Folha de S. Paulo


Intraempreendedorismo social começa a ganhar força nas empresas

O ícone do empreendedorismo social Muhammad Yunus fundou o Grameen Bank em 1983. O banco foi o primeiro a conceder linhas de microcrédito a empreendedores de comunidades pobres, com o objetivo de ajudá-los a se desenvolver e a sair da pobreza.

A ideia funcionou para mais de dois milhões de empreendedores. O impacto social foi reconhecido em 2006, quando a instituição e seu fundador, Yunus, receberam o Prêmio Nobel da Paz e popularizaram definitivamente o conceito de empreendedorismo social em todo o mundo. Em 2006, após 23 anos de operação, o banco contava com uma base de clientes de aproximadamente 7,3 milhões de pessoas.

Nick Hughes e Susie Lonie eram funcionários da operadora de telefonia Vodafone no Quênia. Eles tinham em mãos os seguintes dados: apenas 20% da população tinha acesso a serviços financeiros, enquanto mais de 60% possuía celular.

Nasceu, então, a ideia de lançar um serviço bancário, via celular, chamado M-PESA - 'M' para móvel e 'PESA' para dinheiro. O serviço permitia ao usuário transferir dinheiro de um celular para outro, em um sistema semelhante ao do envio de torpedos.

No primeiro ano de operação, o M-PESA atraiu mais de um milhão de clientes; e 10 milhões aderiram nos três anos seguintes. Para a população do Quênia, o serviço favorecia a transferência de fundos de maneira fácil e segura. Tais benefícios alinham-se ao que o especialista em gestão estratégica da Universidade de Harvard, Michael Porter, chama de 'valor compartilhado' - valor gerado tanto para a empresa quanto para a sociedade. É um exemplo bem-acabado de intraempreendedorismo social.

Para Gib Bulloch, fundador e diretor-executivo da Accenture Development Partnerships, "pequenas mudanças em grandes organizações podem causar impactos sociais significativos". Os intraempreendedores têm essa vantagem em relação aos empreendedores sociais - eles partem de estruturas e competências de organizações já existentes para buscar os resultados para a empresa e a sociedade.

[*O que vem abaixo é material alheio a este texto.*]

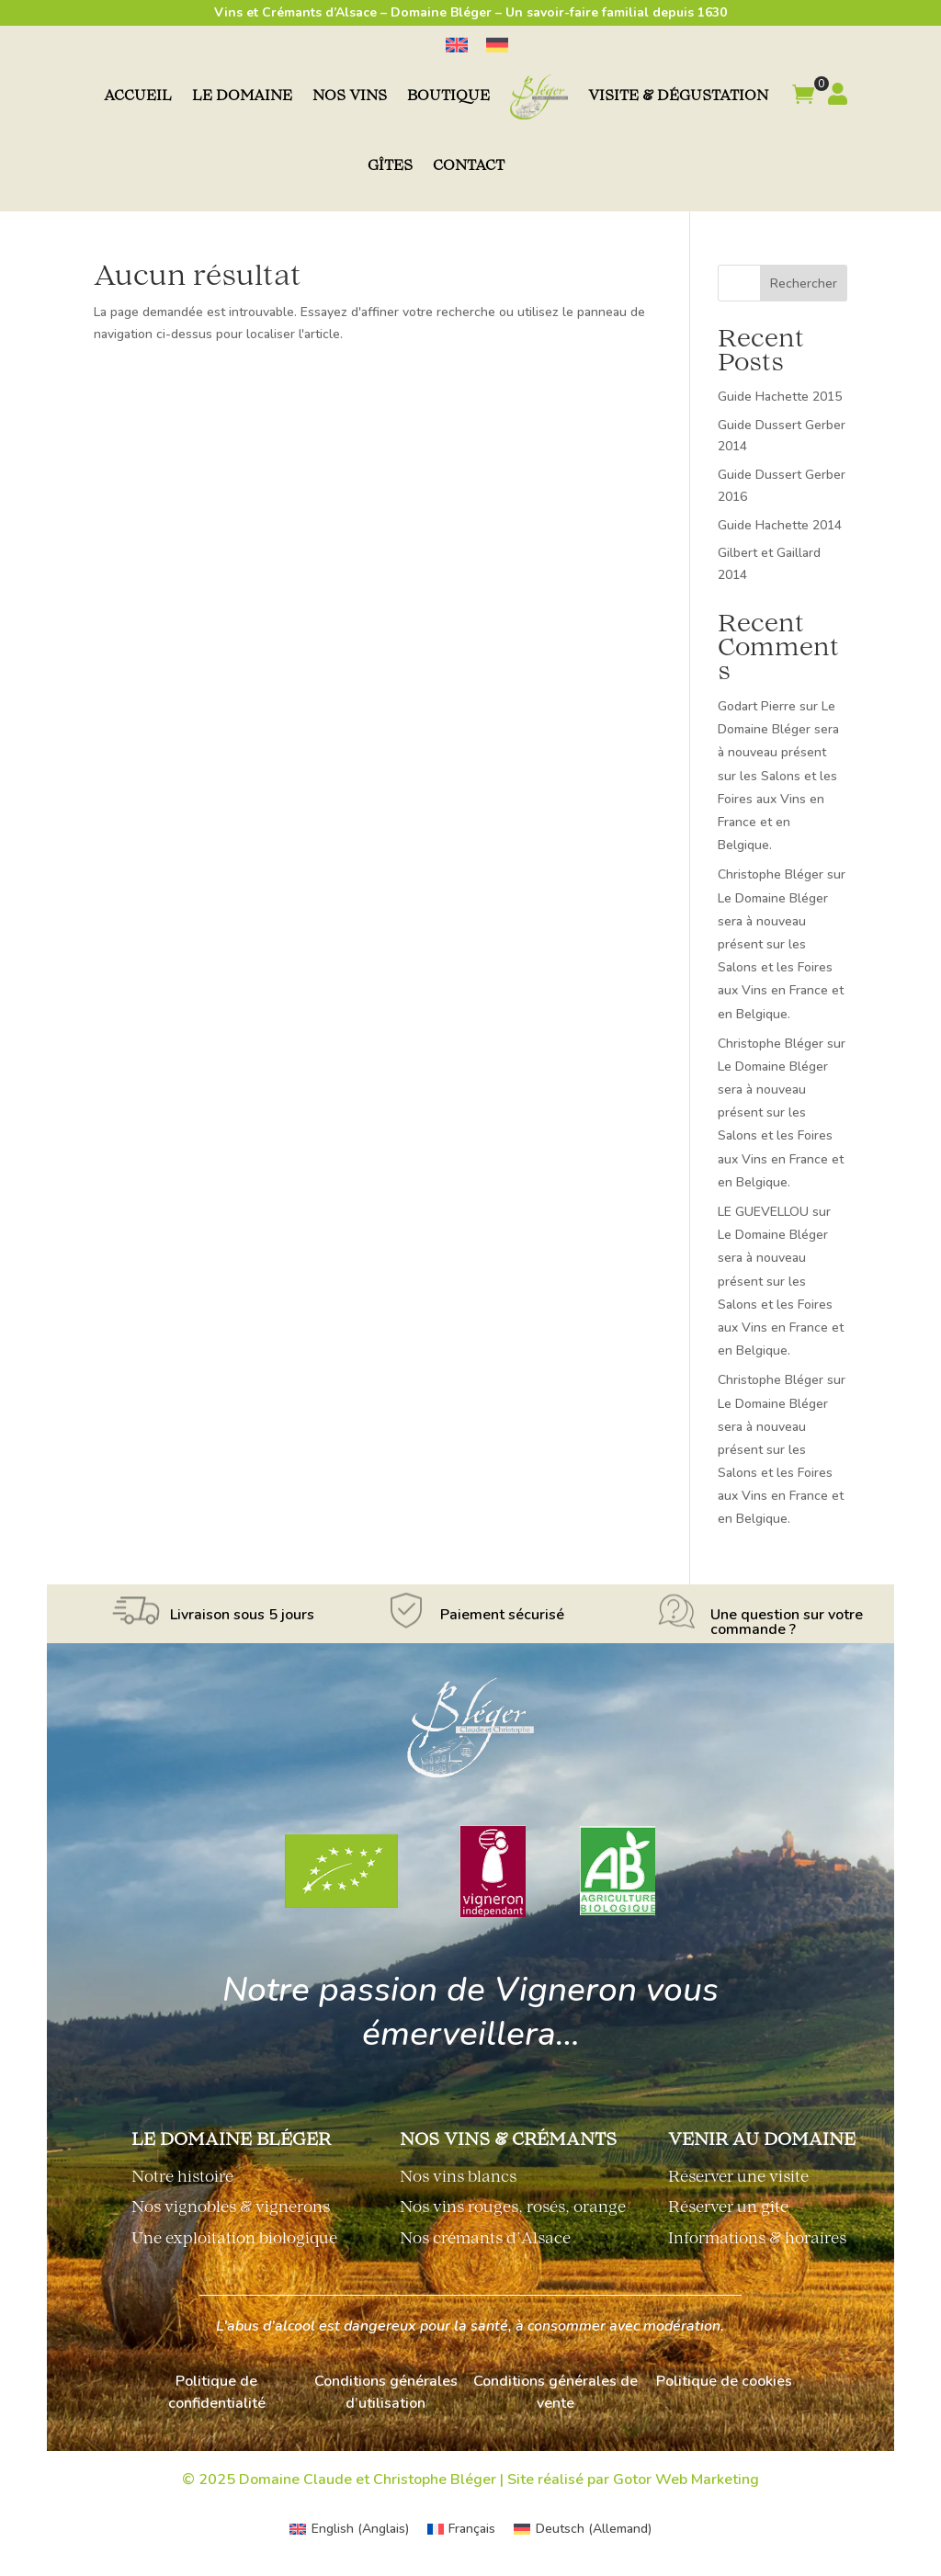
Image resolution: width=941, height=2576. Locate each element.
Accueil (138, 97)
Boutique (448, 97)
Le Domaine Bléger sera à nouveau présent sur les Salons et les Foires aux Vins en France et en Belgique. (778, 776)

Para o livro Social Intrapreneurism and All That Jazz, publicado neste ano pela editora Greenleaf, entrevistei dezenas de intraempreendedores sociais de grandes organizações como Allianz, Natura, Novartis, Odebrecht, BASF e outras.

A Allianz, por exemplo, ganhou milhões de novos clientes com o lançamento de um microsseguro. E as atividades intraempreendedoras tornaram muitas empresas mais atrativas, facilitando a retenção de talentos. Em geral, os projetos de intraempreendedorismo vão além do escopo das atividades de sustentabilidade corporativa que, em muitos casos, estão preocupadas em reduzir ao máximo custos e riscos.

No comparativo entre os dois modelos, o intraempreendedorismo social favorece a alavancagem das capacidades de uma empresa já consolidada, com um salário fixo e risco controlado ou reduzido. A desvantagem é que prescinde de aprovação interna, enfrentando, em muitos casos, resistência às mudanças. No empreendedorismo social, por sua vez, o empreendedor tem total autonomia para atuar em seus projetos. A desvantagem é que o risco é maior - o empreendedor precisará montar uma nova empresa e o risco de falência não pode ser descartado.

O exemplo de Muhammad Yunus e do Banco Grameen demostra que o desenvolvimento de um ecossistema leva tempo. Nos anos 1980, ninguém falava de empreendedorismo social. Hoje todos conhecem o conceito. Atualmente, poucos conhecem o conceito de intraempreendedorismo social. Quanto tempo levará para que as empresas reconheçam o seu potencial?

Heiko Hosomi Spitzeck é professor e gerente do Núcleo de Sustentabilidade da Fundação Dom Cabral. Doutor em ética nos negócios pela Universidade de St. Gallen (Suíça) e mestre em administração pela Universidade de Bamberg (Alemanha).